A, representative differential interference contrast (left) and fluorescence (right) images of p35 IHCs following transuterine transduction of the embryonic otocyst using AAV-1/2 Syt1-IRES-eGFP: preserved stereocilia and high transduction rate (chain of eGFP-positive IHC somata). Scale bar 5 µm.
B, synaptic function in Syt1 misexpressing IHCs in acutely isolated p35 organs of Corti. Representative ICa currents (top) and ΔCm in response to a 20 ms (left) and 100 ms (right) depolarization to −14 mV, recorded in perforated-patch configuration from IHCs of wild-type (black, CD1) and Otof−/− mice (grey, mixed background) that had been transfected in utero.

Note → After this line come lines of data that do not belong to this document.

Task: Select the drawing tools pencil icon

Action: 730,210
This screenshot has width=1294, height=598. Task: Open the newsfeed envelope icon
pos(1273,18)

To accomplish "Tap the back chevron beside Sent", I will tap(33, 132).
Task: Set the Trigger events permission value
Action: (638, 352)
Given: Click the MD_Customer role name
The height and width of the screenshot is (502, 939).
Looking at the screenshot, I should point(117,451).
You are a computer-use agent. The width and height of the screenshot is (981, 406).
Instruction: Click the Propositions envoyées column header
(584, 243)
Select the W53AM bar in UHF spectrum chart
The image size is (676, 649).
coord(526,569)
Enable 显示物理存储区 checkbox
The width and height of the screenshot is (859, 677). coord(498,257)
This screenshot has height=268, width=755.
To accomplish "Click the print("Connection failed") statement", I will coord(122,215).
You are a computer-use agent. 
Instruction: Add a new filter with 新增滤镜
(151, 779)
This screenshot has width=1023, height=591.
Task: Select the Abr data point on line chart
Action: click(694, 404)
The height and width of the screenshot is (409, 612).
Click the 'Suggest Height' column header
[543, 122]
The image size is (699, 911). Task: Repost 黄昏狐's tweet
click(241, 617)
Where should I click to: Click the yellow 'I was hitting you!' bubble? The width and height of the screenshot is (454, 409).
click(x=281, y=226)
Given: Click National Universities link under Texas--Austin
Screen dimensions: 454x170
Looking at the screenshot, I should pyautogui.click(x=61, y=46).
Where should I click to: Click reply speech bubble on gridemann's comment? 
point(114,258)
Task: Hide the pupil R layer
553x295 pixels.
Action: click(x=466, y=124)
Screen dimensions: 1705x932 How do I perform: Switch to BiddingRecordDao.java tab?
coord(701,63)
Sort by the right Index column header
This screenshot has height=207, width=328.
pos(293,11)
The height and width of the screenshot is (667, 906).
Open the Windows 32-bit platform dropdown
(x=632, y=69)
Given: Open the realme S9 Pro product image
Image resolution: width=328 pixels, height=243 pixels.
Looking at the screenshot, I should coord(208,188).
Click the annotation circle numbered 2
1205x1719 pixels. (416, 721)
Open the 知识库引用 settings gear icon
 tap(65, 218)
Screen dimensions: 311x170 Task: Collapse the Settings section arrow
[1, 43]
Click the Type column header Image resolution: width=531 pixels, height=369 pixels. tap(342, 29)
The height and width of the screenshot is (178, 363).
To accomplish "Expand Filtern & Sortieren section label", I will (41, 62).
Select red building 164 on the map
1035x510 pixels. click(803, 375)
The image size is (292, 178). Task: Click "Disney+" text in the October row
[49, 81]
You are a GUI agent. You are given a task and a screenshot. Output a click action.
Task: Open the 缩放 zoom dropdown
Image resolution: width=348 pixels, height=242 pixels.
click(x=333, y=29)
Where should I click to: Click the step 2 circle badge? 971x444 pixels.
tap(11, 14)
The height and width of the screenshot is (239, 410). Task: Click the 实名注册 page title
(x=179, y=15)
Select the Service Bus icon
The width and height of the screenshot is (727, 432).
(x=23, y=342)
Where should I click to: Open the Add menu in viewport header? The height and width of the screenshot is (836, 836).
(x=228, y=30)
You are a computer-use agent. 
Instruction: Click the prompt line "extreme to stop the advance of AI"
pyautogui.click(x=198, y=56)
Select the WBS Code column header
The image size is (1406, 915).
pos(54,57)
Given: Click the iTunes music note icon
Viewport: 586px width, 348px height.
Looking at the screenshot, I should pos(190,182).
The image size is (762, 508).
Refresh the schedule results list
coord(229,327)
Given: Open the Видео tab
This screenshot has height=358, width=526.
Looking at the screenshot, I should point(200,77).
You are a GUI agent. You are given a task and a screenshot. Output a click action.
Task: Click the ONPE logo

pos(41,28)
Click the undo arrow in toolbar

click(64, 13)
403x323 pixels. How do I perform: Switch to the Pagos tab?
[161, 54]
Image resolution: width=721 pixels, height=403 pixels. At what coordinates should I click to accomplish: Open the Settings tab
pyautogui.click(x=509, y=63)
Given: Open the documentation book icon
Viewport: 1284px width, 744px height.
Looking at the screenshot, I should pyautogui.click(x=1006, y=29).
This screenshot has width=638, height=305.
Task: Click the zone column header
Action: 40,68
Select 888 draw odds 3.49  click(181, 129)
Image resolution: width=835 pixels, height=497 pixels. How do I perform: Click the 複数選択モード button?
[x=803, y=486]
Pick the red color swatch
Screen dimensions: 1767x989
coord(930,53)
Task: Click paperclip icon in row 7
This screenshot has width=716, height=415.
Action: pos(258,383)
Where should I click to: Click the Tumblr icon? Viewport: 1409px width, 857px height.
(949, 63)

C, mean ΔCm (top) and QCa (bottom) responses of untransfected 4–week-old C57B6J IHCs (open circles, n = 12), AAV-1/2 Syt1-IRES-eGFP-transfected CD1 IHCs (filled black circles, n = 9) and AAV-1/2 Syt1-IRES-eGFP-transfected Otof−/− IHCs (filled grey circles, n = 6), experiments as in B.
D, mean ΔCm (top) and QCa (bottom) responses of IHCs from in vitro AAV-1/2 Syt1-IRES-eGFP transfected cultures of C57B6J and Otof−/− organs of Corti, experiments as in B but ruptured patch in the presence of 10 mM [Ca2+]e.